The smell of cut grass and sweat hung in the late-afternoon air as I walked toward the track field for my first practice. My shoes squeaked on the asphalt, my heart pounding with that awkward mix of nerves and excitement only a freshman knows.
A cluster of upperclassmen stood near the shot-put ring, joking loudly. One of them — a thick-shouldered senior with an entourage of admirers orbiting him — looked me up and down and smirked.
“What event are you gonna compete in… javelin catcher?”
Laughter broke around him like a wave.
I felt heat climb up my neck. My fists clenched before I even knew it. Every cell in me wanted to fire back — but I didn’t. He outweighed me by eighty pounds and wore the confidence of someone used to dominating a room. So, I swallowed the sting and turned away.
I’ll show you, I thought. But it won’t be today.
That senior threw the shot put and discus — and he was good. But every time I picked up a weight or practiced a spin, his words echoed in my head. The insult became flint. Every repetition, every aching muscle was a spark. He stood twenty feet shy of the school record in the discus and three in the shot put. My mission was clear: break both before graduation.
The Turning Point
A year later, everything shifted. We had a new coach — the kind who believed in sweat, sunlight, and motivation. He built two giant signs make from plywood boards and painted them with gridlines: one for district leaders, one for state leaders and records.
He stood before the blank boards, whistle hanging from his neck.
“By the end of this season,” he said, “these will be full of names.

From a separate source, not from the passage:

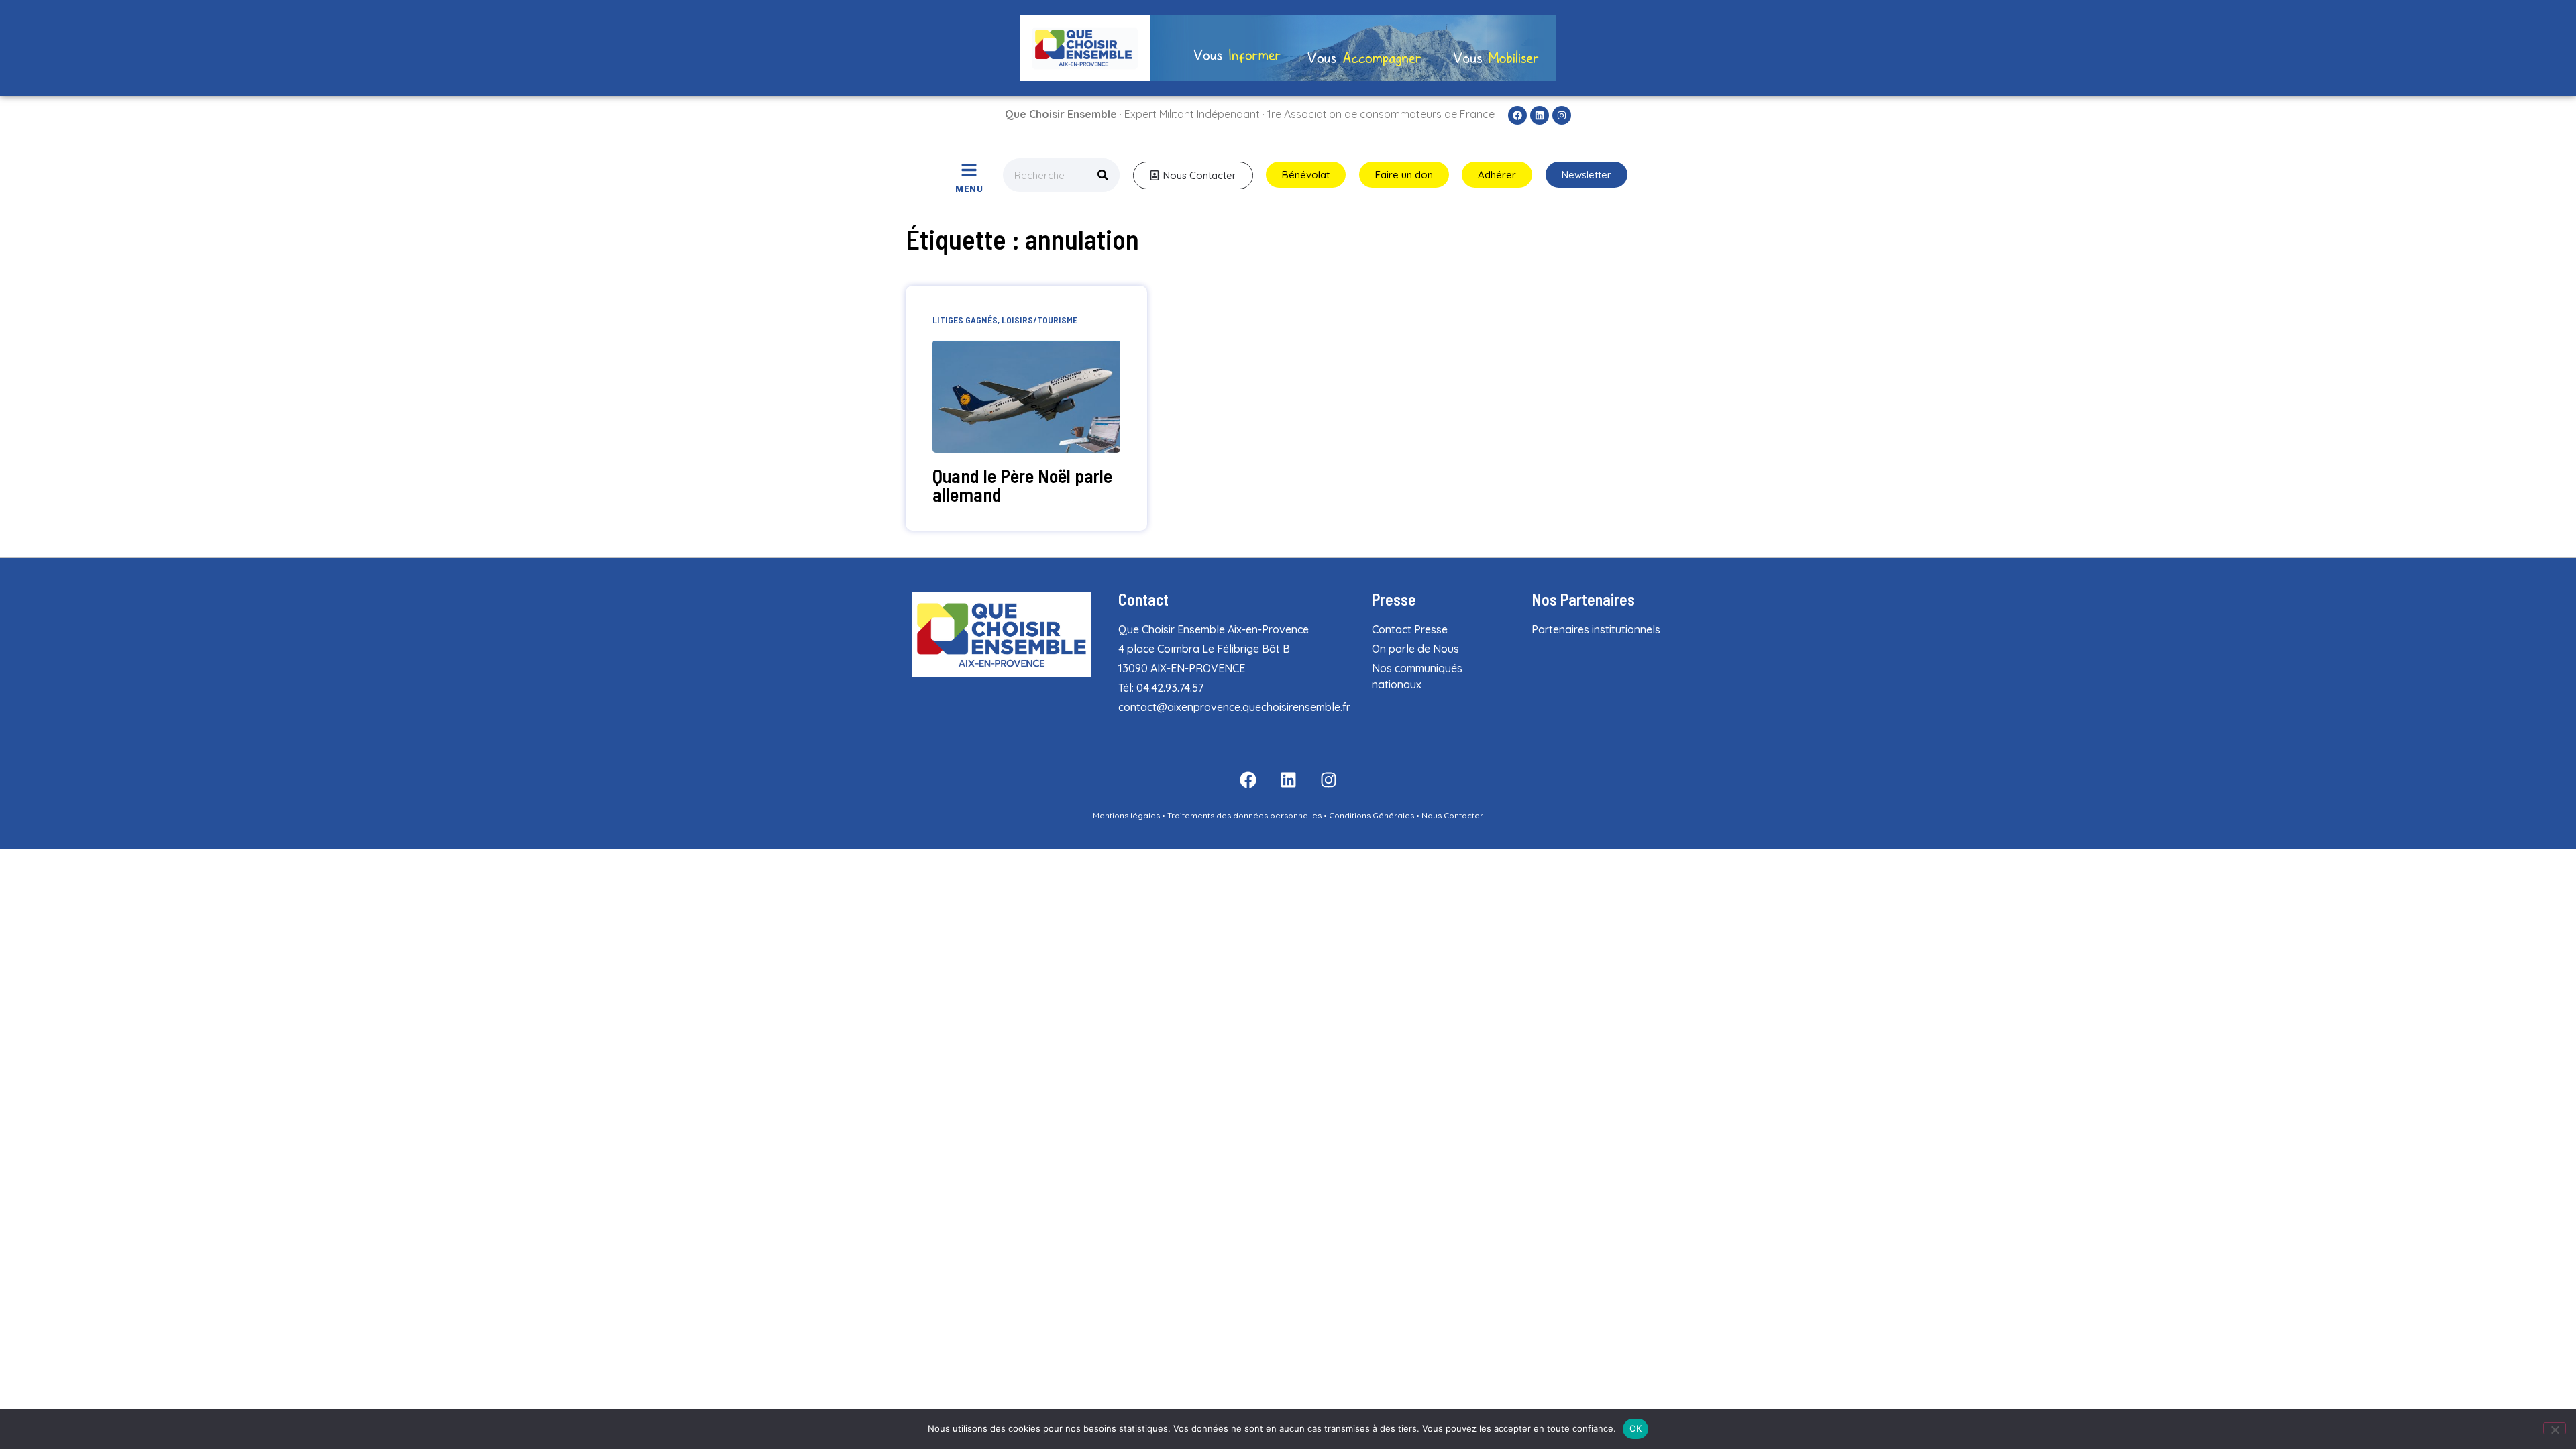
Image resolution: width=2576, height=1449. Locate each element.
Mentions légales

The question is — whose? I wonder how many of you will see your names posted here.” That’s all he said. He did not need to say more.
The boards hung high above the locker-room door that opened to the track, perfectly framed by afternoon light. Each day as I stepped outside, the empty spaces on the board seemed to whisper my name — if you earn it.
The Work
Practice became ritual. Coach would place a stake in the grass where my best throw landed.
“Meet it or beat it,” he’d say.
I learned to visualize — to see the motion before it happened: the coil, the torque, the release, the solid thud of metal meeting earth. Sweat stung my eyes; chalk dust clung to my palms. Every throw was a quiet battle between who I was and who I wanted to become.
Three weeks later, at our first meet, I broke the school shot-put record by two feet. By season’s end, I’d shattered the discus record by thirteen.
The Lesson
Sometimes the words that wound you most become the ones that make you unstoppable.
That senior’s insult? It became a gift. His mockery lit a fire that no applause could match. What began as anger turned into discipline — not to prove him wrong, but to prove myself right.
So, here’s what I learned:
· Develop your why with single-minded purpose.
· Set a goal that keeps you anchored when distractions pull.
· Avoid resentment — it drains the very energy you need to grow.
· Visualize success until it feels inevitable.
· Stay determined, even when no one’s watching.
Watch what happens — not just to your performance, but to your character arc.
Because every insult can become an invitation…to rise higher than anyone expected — including yourself.
Epilogue
Years later, I found myself studying psychology — drawn to the mystery of what fuels motivation. That journey led me to earn a Diplomate in Sports Psychology, helping athletes tap into the same transformation that once began with a single insult on a high-school track.